A study performed by the team from the University of Sydney may bring hope to patients and physicians who deal with myasthenia gravis, a chronic autoimmune neuromuscular disease that causes weakness in the skeletal muscles responsible for breathing and moving parts of the body. Currently, treatments include surgery to remove the thymus gland, anticholinesterase medications, immunosuppressive drugs, plasmapheresis, and intravenous immunoglobulin.
This new study suggests there may be another treatment option: cannabis.
The team in Australia went into their study noting that, "Cannabinoids have been intensely studied in the brain for many years, their effects on the mammalian neuromuscular junction have been curiously overlooked..." That being the case, the team wanted to take a deeper look into the area. They wanted examine how cannabinoids affected a mouse model of myasthenia gravis. They believed that "The influence of cannabinoids in the peripheral nervous system is less clear and might have broad implications for the therapeutic application of cannabinoids..."
Their results appeared to have confirmed their theories. They found that there was "A novel cannabinoid effect upon the mouse neuromuscular synapse: acutely increasing synaptic vesicle volume and raising the quantal amplitudes..." They went on to note that "acute cannabinoid treatment restored disease-impaired neuromuscular transmission. We therefore conclude that cannabinoids positively modulate synaptic transmission at the mammalian (neuromuscular junction) through a hitherto undescribed mechanism. Our results suggest that cannabinoids might play a role in sustaining neuromuscular transmission."

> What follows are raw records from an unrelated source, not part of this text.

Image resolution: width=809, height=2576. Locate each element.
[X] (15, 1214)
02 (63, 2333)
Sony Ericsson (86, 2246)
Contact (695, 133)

This study, like many others being regularly released around the world, continues to dispel incorrect theories which plague dialogue about cannabis as medicine. As was noted in the study, “The increasing usage of cannabinoids in a variety of medical conditions highlights the crucial need to better understand the physiological roles of cannabinoids in the periphery. Here we reveal evidence of their involvement in regulating neuromuscular transmission, and a possible therapeutic potential for cannabinoid signaling in myasthenia gravis.”
Science, data, and research continue to tell us that medicinal cannabis can be a powerful and safe treatment option for patients suffering from a wide variety of ailments. Hopefully, studies like this one will continue to chip away at the stigmas that prevent cannabis from taking its rightful place in modern medicine.